Jean-Paul Salomé : Mais avant, j’avais tourné un long-métrage pour Canal+, Crimes et jardins, en 1990, avec déjà un casting incroyable pour une télé, avec Zabou et toute une pléiade d’acteurs. Je suis tombé très jeune, pour répondre à votre question. A dix ans exactement. De manière totalement inattendue, car mes parents n’étaient ni dans l’artistique, et encore moins dans le cinéma. J’allais au cinéma. Je voyais des choses. Je ne sais pas pourquoi mes parents m’ont amené voir un week-end, un film aucunement destiné aux enfants, Le Cercle rouge de Jean-Pierre Melville. Puis le lendemain, ils m’ont emmené voir un autre film, Le Voyou de Claude Lelouch, avec Jean-Louis Trintignant. C’est là que je me suis dit que j’avais envie de faire du cinéma. Puis j’ai compris aussi que deux cinéastes différents pouvaient faire deux polars différents, et que cela ouvrait un grand champ de possibilités. Voilà. J’ai été fasciné par ces deux films. Et à partir de là, clairement, j’ai dit à mes parents : "je veux faire du cinéma." Au départ, ils ont pris ça pour un amusement de gamin puis j’ai enchaîné avec des films en super 8. Cette passion m’est venue très tôt et ne m’a jamais quitté.
aVoir-aLire : En ce qui concerne votre formation, vous avez suivi une licence de cinéma. C’était un bagage très théorique ?
Jean-Paul Salomé : En fait, c’est parce qu’à l’époque, pour rassurer mes parents, il fallait faire un minimum d’études. Je voulais rentrer à la Fémis, qui s’appelait à l’époque l’IDHEC. Pour préparer le concours de l’IDHEC, on conseillait à l’époque de faire une licence de lettres modernes, avec option cinéma à La Sorbonne-Censier. J’ai passé le concours de l’IDHEC, où je me suis rétamé à l’oral face à un cinéaste qui n’a pas été très cool et sympa avec moi. Cela m’a dégoûté et je me suis dit que je ne retenterai jamais l’IDHEC. Par conséquent, j’ai suivi ma route en parallèle, j’ai écrit, tourné, fait un peu d’assistanat en tant que stagiaire pour Les uns et les autres de Claude Lelouch. Après je souhaitais cependant réaliser, et Crimes et jardins, tourné en 35mm et en six semaines, ce qui était rare pour l’époque, a été mon premier long-métrage.

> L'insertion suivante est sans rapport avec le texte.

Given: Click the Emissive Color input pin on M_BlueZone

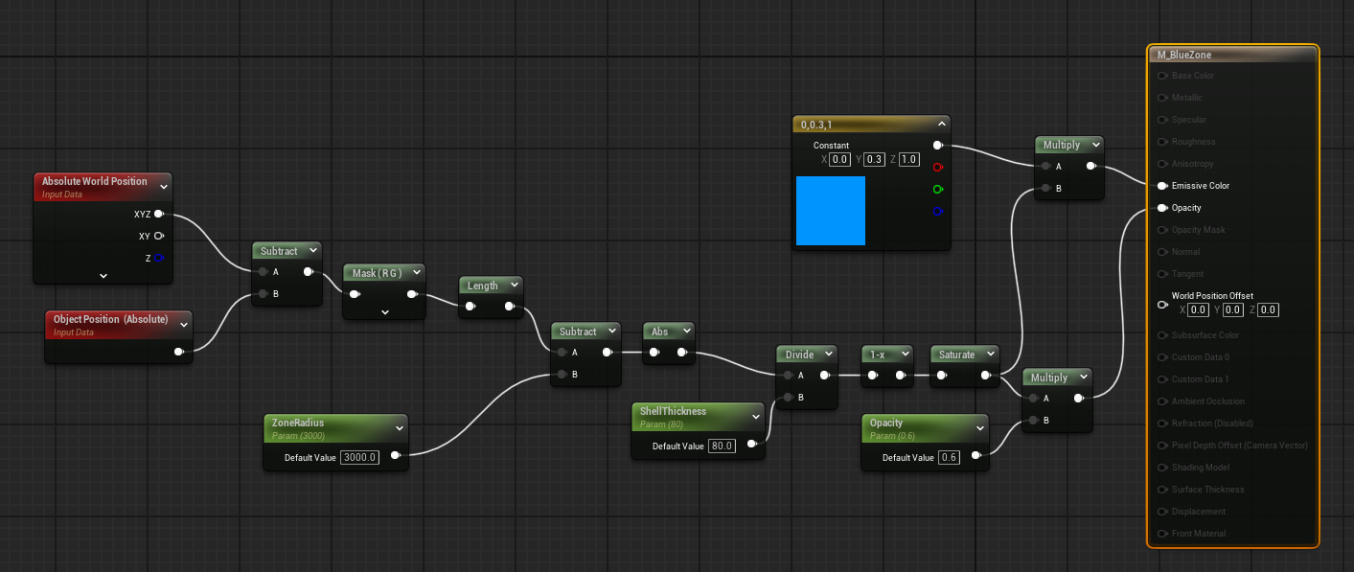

aVoir-aLire : Que pouvons-nous vous souhaiter pour l’année 2021 ? Que pouvez-vous nous souhaiter ?
Jean-Paul Salomé : Pour l’année 2021, je souhaite à nous tous de sortir de ce tunnel qui n’a pas l’air d’en finir, et encore plus pour nous les "gens de la culture", parce que la vie est extrêmement monotone sans spectacle, au-delà du fait que ça nous empêche de travailler, pour l’instant et globalement. Si ça continue, ça va être encore plus dur, même si la machine tourne encore en ce moment avec des projets déjà lancés l’année dernière et qui demeurent sur les rails. Pour les projets qui veulent se mettre sur pied aujourd’hui, cela va être encore plus compliqué, et moi je suis un peu dans ce cas-là. Je ne sais pas quand il sera possible de faire tourner mon dernier scénario sur lequel j’ai énormément travaillé. J’espère que pour 2021 le vaccin sera efficace et la campagne vaccinale suivie.